How Michigan Licensing Fits In
In Michigan, the services I have described are provided by licensed adult foster care homes and Homes for the Aged. As I have written about before, Michigan does not actually license anything called "assisted living" — that is a marketing term, not a regulatory category.
What this means practically: a licensed adult foster care home has met state standards for the services it provides. An unlicensed place that calls itself assisted living has not. When you are comparing what is included at different places, start by confirming that the place is licensed and check its inspection history on the LARA website.
What to Ask During a Tour
Here is a short list that will save you from surprises:
- What is included in the monthly rate?
- What costs extra?
- How do care levels work, and what does each level cost?

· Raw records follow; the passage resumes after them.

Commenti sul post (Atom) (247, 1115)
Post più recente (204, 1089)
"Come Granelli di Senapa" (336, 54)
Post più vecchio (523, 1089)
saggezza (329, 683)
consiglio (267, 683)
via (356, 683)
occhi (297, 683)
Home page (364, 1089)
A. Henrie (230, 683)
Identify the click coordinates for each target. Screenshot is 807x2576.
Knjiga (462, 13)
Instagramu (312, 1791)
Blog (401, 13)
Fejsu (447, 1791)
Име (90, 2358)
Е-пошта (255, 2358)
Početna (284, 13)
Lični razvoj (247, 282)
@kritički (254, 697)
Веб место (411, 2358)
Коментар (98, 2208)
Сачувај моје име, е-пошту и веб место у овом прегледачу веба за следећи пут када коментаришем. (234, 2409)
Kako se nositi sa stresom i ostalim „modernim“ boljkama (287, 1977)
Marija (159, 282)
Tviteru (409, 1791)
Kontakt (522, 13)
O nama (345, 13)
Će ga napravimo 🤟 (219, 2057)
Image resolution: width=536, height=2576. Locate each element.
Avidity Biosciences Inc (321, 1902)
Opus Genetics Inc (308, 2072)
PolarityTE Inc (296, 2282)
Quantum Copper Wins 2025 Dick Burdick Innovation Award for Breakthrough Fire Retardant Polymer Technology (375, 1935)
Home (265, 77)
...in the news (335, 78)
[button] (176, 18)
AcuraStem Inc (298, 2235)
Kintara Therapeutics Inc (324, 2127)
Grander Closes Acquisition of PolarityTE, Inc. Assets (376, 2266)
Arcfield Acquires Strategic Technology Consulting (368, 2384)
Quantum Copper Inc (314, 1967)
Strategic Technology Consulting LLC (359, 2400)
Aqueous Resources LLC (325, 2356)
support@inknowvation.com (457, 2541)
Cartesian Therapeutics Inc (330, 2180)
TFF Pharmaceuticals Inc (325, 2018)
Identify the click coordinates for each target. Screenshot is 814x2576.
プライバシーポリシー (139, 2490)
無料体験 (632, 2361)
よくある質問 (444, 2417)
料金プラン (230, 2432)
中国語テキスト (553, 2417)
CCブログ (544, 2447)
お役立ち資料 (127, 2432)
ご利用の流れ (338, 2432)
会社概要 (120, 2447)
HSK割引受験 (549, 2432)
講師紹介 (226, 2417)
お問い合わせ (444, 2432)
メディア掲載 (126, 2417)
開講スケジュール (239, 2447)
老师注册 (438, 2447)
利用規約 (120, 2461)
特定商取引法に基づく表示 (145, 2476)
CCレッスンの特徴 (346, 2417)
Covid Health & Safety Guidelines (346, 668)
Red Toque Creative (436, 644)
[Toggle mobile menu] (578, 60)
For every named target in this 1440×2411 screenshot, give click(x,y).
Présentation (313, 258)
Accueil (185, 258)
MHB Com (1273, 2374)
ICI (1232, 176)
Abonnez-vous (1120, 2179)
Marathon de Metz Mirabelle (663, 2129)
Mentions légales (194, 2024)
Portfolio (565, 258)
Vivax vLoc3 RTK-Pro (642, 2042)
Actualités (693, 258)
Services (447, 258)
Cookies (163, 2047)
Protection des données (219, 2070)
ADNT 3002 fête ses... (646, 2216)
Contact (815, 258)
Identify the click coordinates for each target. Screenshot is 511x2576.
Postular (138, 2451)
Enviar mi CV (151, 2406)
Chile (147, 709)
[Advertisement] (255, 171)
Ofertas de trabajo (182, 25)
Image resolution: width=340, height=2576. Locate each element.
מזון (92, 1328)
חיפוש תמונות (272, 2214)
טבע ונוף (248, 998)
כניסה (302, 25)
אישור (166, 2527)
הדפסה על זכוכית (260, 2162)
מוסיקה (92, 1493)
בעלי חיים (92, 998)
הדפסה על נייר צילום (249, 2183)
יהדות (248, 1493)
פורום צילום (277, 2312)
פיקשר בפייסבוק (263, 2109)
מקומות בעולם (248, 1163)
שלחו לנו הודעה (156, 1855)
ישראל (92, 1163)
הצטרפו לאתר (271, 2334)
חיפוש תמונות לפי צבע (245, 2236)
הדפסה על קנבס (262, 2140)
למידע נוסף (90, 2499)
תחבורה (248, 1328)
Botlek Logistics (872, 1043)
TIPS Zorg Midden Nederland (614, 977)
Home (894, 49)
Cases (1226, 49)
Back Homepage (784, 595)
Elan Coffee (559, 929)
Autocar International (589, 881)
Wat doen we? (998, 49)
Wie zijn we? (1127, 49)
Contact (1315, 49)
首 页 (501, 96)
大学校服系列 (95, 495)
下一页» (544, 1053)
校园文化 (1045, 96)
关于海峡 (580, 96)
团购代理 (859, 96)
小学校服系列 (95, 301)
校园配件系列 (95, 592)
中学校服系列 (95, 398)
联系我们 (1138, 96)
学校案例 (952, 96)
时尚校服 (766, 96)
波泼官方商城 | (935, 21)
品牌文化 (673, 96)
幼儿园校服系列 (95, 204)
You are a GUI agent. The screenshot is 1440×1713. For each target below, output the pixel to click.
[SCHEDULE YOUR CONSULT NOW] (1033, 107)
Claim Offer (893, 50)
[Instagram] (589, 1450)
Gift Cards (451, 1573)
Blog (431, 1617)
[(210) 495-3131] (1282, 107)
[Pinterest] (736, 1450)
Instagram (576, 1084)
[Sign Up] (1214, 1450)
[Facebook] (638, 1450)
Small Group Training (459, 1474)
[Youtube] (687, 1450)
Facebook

- What happens when my loved one's needs change?
- Is transportation to medical appointments included?
- Who manages medications, and how?
- What meals look like — can I join one?
- What is the staff-to-resident ratio on each shift?
We have had families visit us from Shelby Township and all across the metro area who had already toured two or three larger places and still did not have clear answers to these questions. That should not happen. Any home that cannot answer these clearly and without hesitation is a home that is hiding something, or a home that has not thought carefully enough about the care it provides.
What It Looks Like at Golden Pines
At our two homes in Troy, the monthly rate covers everything I have described in the "always included" section: personal care, medication management, meals, supervision, housekeeping, laundry, transportation to appointments, cable and internet, and activities. We do a care assessment before move-in so the family knows exactly what to expect, and we communicate openly when a resident's needs change.
We are a small home. We do not have a swimming pool or a beauty salon. We have a kitchen table where people eat together, a living room where people sit together, and caregivers who know every resident well enough to notice when something is off before anyone has to say a word.
For some families, that is everything. For others, they want the amenities of a larger community. Both are valid. What matters is that you know what you are getting before you sign.